Post
Topic
Board Economics
Re: Tobin Tax. Anyone want to help me build the Tobin Tax website?
by
naturallaw
on 08/07/2011, 20:47:57 UTC
If you think traders that are seeking to make speculative profits would be 'demolished' paying a 1% tax I guess that's your interest to uphold.  Not to make this about me, but just for an example, I pay more than 25% of my income in taxes, a large amount in property taxes and others.  Most people pay sales taxes on everything they buy, but if those who's 'work' consists of buying and selling scrips of paper that represent other peoples work, ideas and productive capacity can't afford to pay a scant 1%, I understand.  It is a 'free market' we are trying to uphold here.  I guess they will pay when they pay that 15% capital gains that they are working so hard to eliminate.  What you say?  Deferred taxation on earnings?  Never heard of it.

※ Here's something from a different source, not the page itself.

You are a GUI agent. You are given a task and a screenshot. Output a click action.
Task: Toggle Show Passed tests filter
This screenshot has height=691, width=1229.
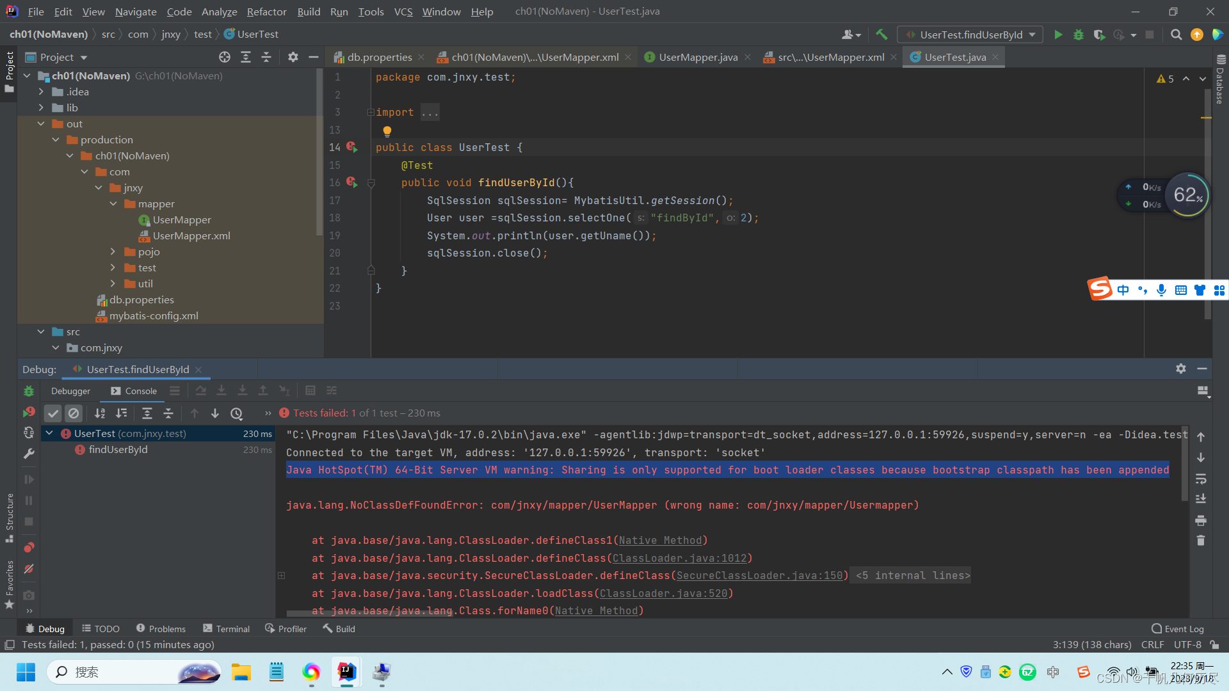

That's just it though, it's not a 1% tax.  It's a 1% tax on EVERY trade, that's a 2% tax round trip.  That means I'd be paying $2,000 round trip for each standard lot ($100,000) FX trade.  Think about that for a second... $2,000.  That means I would need a many sigma event of a 200 pip move JUST TO BREAK EVEN. 

And that's just ONE trade.  I average over 100 trades per month, so that's over $200,000 PER MONTH in taxes.  You can't be serious if you think that doesn't totally shut down retail trading. 

In order for anyone to actually trade with that kind of tax, we'd have to have little to no leverage.  So instead of being able to comfortably trade standard lots with a $50,000 account, traders would need more like $2,500,000, and that tax would still be crippling.  That's not money normal people can come up with, so it DOES wipe retail people out of trading, leaving only the mega money (the banks) to trade. 

So now you've got a market with ONLY banks trading and any normal Joes actually in the market are buy and holders... who are now being crushed even easier by the banks because the banks are the only ones moving the market.

Actually as I understand it, it's a 1% tax on the profit of the trade. So, if I you had $100,000, make a quick swap into Euros and back in dollars, and end up with $100,001. You would pay a tax of $0.01.